Aim of the task. Pull out every line of the material below that contains the string "Open" and copy each one. Case counts.

Data excerpts.
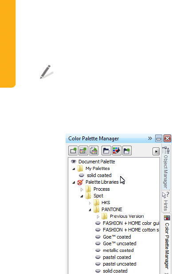This screenshot has height=274, width=172.
Task: Create palette from selected objects
Action: (83, 151)
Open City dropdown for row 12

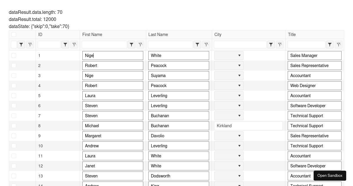click(x=229, y=166)
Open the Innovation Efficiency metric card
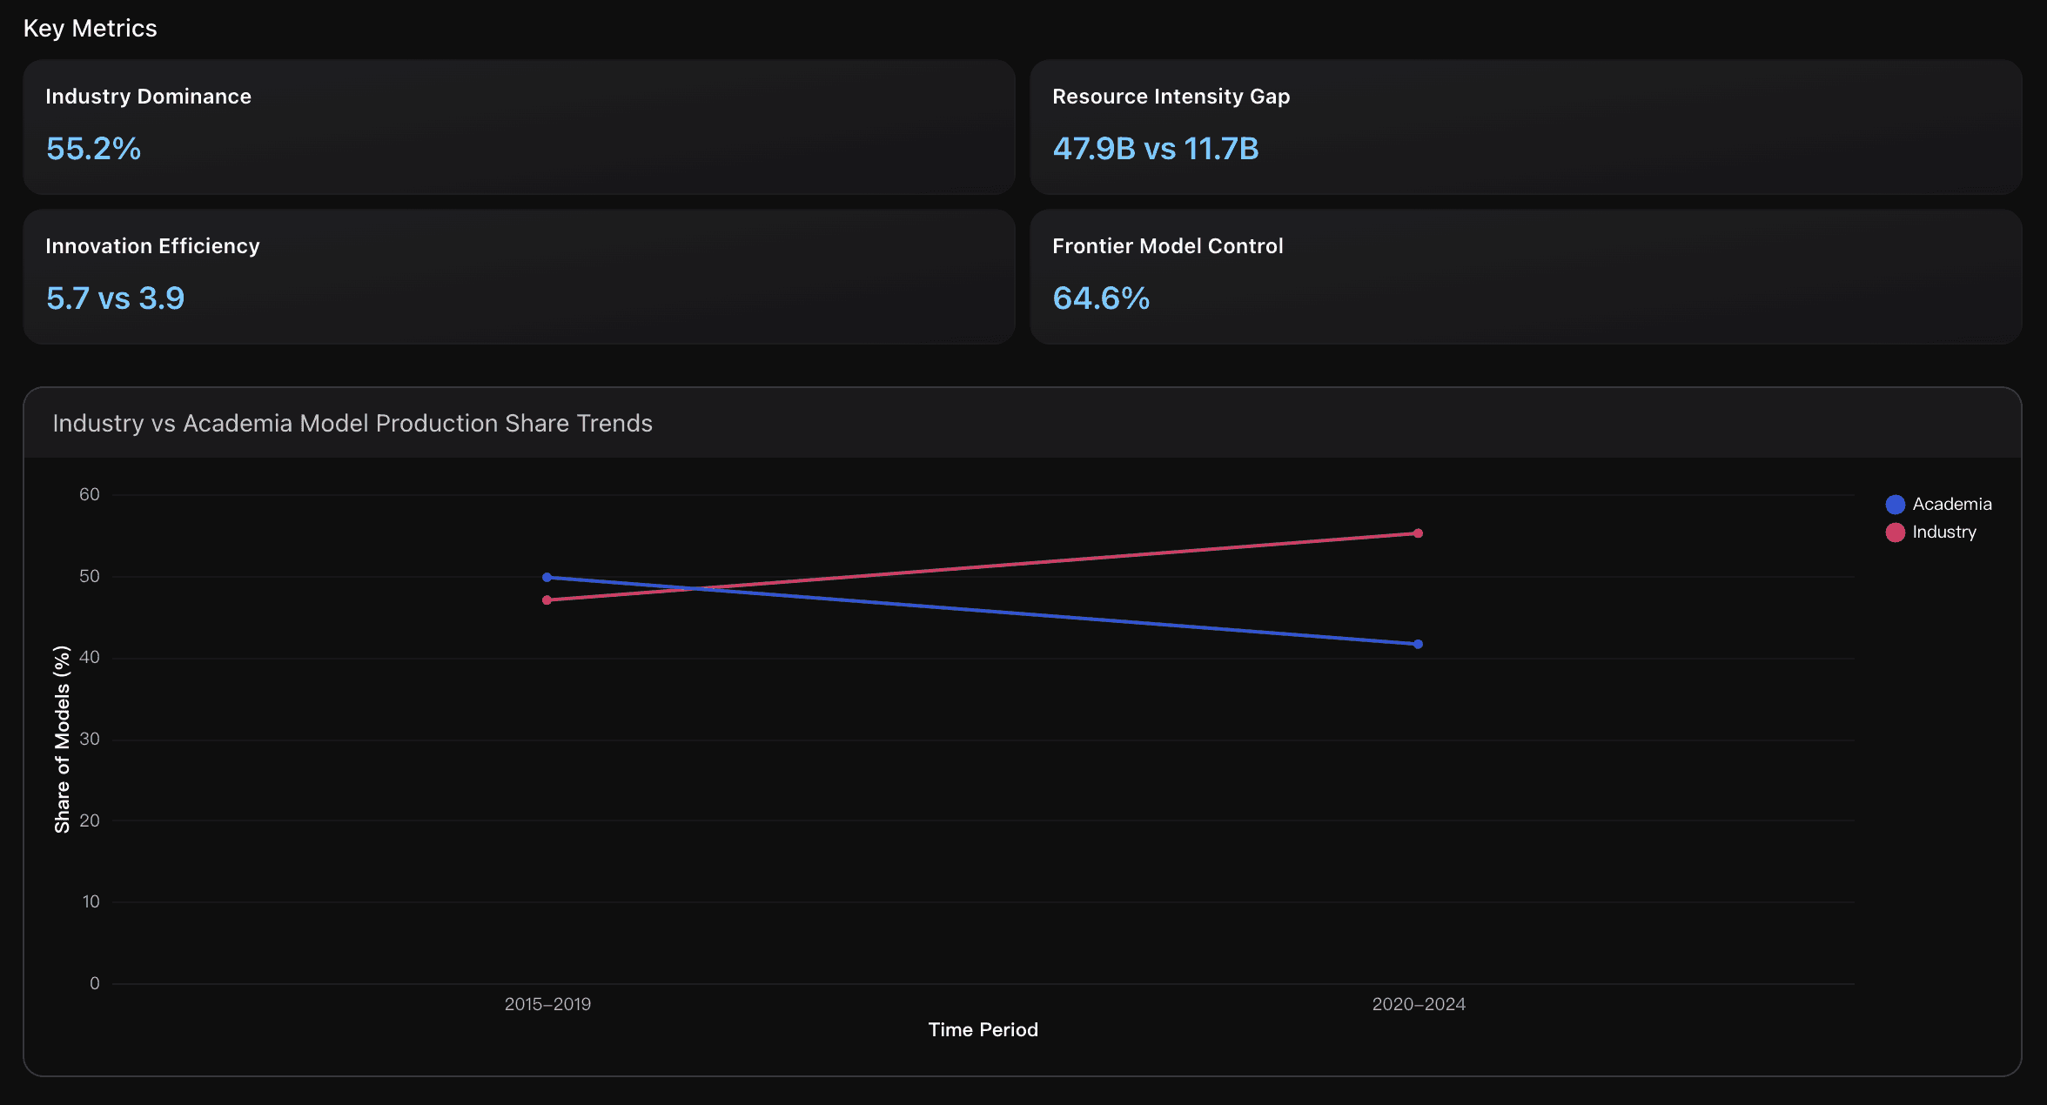The width and height of the screenshot is (2047, 1105). (x=519, y=277)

Answer in full.
Open City dropdown for row 12
Open the Innovation Efficiency metric card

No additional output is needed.